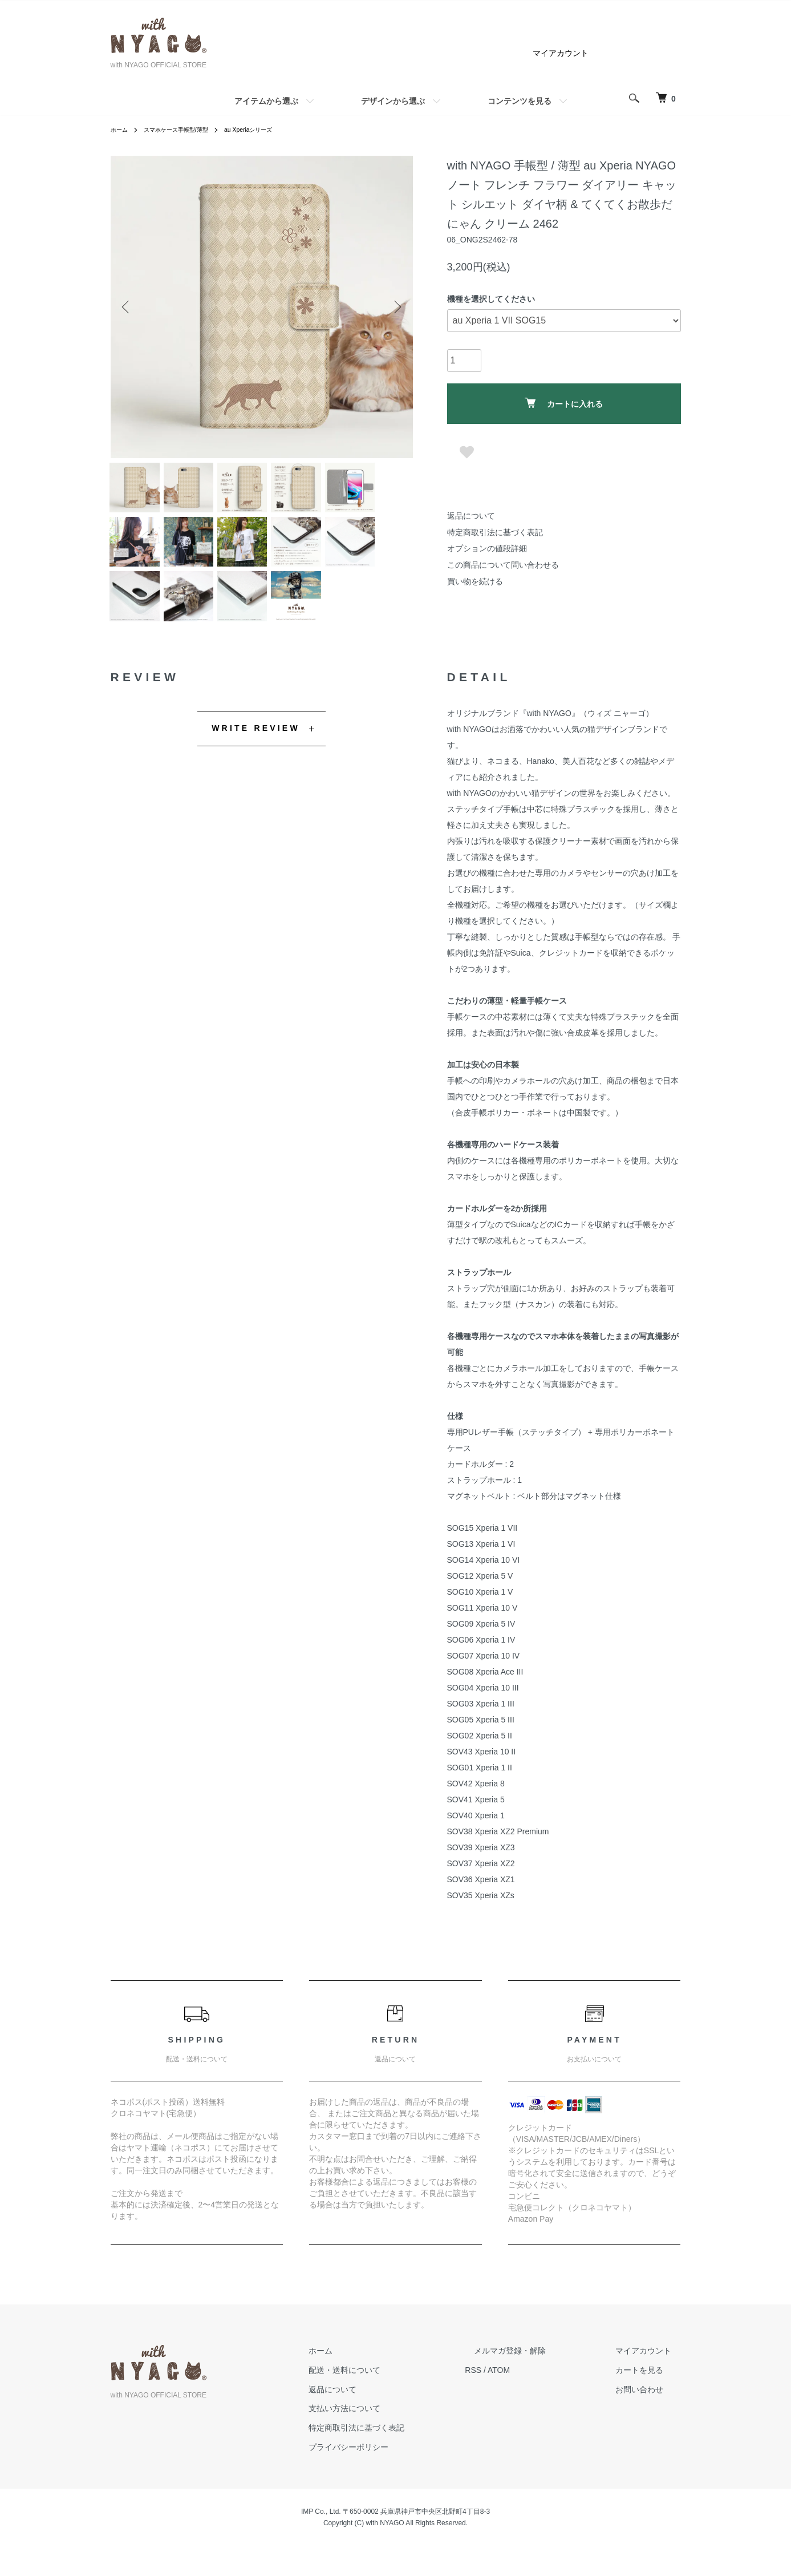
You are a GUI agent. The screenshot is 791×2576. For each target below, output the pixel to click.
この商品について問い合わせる (503, 564)
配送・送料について (391, 2391)
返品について (471, 515)
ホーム (121, 130)
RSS (510, 2391)
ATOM (535, 2391)
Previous (127, 307)
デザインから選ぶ (393, 101)
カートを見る (649, 2391)
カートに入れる (564, 403)
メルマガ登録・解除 (538, 2371)
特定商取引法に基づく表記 (495, 532)
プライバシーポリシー (395, 2468)
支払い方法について (391, 2429)
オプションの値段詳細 (487, 548)
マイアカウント (561, 53)
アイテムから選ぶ (266, 101)
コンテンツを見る (519, 101)
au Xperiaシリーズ (269, 130)
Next (395, 307)
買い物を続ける (475, 581)
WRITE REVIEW (256, 749)
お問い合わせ (649, 2410)
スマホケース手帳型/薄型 (185, 130)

*****

• INSTRUCTION: Rewrite the items above with "Next" swapped for "次へ" and everything else unchanged, leaving out the pictures.

• FINISHED EXERCISE:
You are a GUI agent. The screenshot is 791×2576. For each target below, output the pixel to click.
この商品について問い合わせる (503, 564)
配送・送料について (391, 2391)
返品について (471, 515)
ホーム (121, 130)
RSS (510, 2391)
ATOM (535, 2391)
Previous (127, 307)
デザインから選ぶ (393, 101)
カートを見る (649, 2391)
カートに入れる (564, 403)
メルマガ登録・解除 (538, 2371)
特定商取引法に基づく表記 (495, 532)
プライバシーポリシー (395, 2468)
支払い方法について (391, 2429)
オプションの値段詳細 (487, 548)
マイアカウント (561, 53)
アイテムから選ぶ (266, 101)
コンテンツを見る (519, 101)
au Xperiaシリーズ (269, 130)
次へ (395, 307)
買い物を続ける (475, 581)
WRITE REVIEW (256, 749)
お問い合わせ (649, 2410)
スマホケース手帳型/薄型 (185, 130)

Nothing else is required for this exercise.